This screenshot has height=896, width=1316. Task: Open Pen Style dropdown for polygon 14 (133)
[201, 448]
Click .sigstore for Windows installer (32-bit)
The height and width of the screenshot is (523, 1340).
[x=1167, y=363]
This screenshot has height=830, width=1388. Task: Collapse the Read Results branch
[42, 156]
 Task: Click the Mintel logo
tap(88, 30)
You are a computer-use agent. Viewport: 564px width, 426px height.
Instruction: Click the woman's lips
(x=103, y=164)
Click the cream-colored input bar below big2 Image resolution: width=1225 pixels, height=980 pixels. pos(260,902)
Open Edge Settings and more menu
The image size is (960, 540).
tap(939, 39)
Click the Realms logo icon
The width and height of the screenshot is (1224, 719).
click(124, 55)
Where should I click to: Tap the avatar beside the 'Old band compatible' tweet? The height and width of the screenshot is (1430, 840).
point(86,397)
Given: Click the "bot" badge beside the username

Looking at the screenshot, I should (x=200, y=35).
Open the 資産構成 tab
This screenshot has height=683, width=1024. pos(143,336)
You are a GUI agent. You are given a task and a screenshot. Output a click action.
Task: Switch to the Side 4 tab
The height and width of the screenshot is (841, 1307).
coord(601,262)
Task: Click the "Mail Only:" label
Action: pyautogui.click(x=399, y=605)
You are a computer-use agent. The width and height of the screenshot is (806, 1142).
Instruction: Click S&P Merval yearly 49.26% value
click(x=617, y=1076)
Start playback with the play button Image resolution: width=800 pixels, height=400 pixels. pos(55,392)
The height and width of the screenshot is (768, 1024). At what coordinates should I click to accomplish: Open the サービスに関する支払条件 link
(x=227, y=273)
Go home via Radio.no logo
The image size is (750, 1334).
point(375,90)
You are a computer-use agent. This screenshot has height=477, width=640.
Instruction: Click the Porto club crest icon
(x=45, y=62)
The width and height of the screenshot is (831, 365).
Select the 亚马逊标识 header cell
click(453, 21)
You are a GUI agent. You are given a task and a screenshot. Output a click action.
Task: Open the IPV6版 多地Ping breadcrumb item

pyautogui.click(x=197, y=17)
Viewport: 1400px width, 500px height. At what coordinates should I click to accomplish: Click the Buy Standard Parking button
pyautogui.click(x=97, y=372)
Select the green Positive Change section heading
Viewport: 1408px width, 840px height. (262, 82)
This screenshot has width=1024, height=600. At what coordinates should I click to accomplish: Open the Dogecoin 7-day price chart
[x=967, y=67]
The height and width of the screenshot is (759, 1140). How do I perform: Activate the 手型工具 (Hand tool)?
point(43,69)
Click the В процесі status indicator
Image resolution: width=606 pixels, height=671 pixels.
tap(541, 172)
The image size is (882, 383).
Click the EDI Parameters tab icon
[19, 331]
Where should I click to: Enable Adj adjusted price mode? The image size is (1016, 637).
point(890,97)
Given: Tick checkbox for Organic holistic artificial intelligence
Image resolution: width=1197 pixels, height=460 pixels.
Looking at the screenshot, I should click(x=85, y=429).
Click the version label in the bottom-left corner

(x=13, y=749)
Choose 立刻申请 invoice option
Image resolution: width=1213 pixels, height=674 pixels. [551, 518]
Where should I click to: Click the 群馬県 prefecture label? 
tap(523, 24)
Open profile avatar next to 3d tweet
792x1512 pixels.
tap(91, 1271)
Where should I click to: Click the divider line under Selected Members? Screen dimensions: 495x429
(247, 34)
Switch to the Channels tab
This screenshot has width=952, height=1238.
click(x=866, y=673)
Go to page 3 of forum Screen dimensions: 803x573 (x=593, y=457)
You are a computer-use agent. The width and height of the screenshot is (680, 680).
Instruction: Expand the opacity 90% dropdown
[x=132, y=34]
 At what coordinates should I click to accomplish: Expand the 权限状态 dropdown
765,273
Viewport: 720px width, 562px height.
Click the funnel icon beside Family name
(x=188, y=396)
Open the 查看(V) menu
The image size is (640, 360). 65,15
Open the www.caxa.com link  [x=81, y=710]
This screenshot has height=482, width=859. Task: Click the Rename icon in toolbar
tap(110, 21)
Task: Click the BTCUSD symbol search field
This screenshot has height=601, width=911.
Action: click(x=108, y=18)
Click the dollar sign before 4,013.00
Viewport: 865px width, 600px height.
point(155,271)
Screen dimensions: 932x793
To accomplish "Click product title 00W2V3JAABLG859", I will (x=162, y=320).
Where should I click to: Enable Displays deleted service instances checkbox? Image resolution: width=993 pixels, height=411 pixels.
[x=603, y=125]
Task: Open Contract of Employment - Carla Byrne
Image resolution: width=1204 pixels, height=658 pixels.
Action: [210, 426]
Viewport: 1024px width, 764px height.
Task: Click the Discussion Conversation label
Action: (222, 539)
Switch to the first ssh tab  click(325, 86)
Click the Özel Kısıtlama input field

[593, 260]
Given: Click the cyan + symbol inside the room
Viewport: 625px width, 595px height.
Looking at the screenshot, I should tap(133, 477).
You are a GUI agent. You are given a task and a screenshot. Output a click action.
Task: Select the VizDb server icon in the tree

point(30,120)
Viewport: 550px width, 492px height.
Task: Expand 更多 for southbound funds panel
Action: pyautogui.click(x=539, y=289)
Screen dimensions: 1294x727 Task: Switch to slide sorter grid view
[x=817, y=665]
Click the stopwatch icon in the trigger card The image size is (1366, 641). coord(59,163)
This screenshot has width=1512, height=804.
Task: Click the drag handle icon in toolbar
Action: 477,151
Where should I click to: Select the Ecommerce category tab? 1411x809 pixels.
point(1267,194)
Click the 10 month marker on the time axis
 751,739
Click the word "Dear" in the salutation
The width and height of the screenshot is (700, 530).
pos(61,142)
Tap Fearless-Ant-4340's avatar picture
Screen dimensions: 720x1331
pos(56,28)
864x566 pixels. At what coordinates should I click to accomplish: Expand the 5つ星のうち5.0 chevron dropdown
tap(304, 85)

> **About this exercise**: Begin at the line above that has "Open the www.caxa.com" and stop after the line that has "Click the dollar sign before 4,013.00", copying each line exactly and adding nothing else.

> **Task result**:
Open the www.caxa.com link  [x=81, y=710]
This screenshot has height=482, width=859. Task: Click the Rename icon in toolbar
tap(110, 21)
Task: Click the BTCUSD symbol search field
This screenshot has height=601, width=911.
Action: click(x=108, y=18)
Click the dollar sign before 4,013.00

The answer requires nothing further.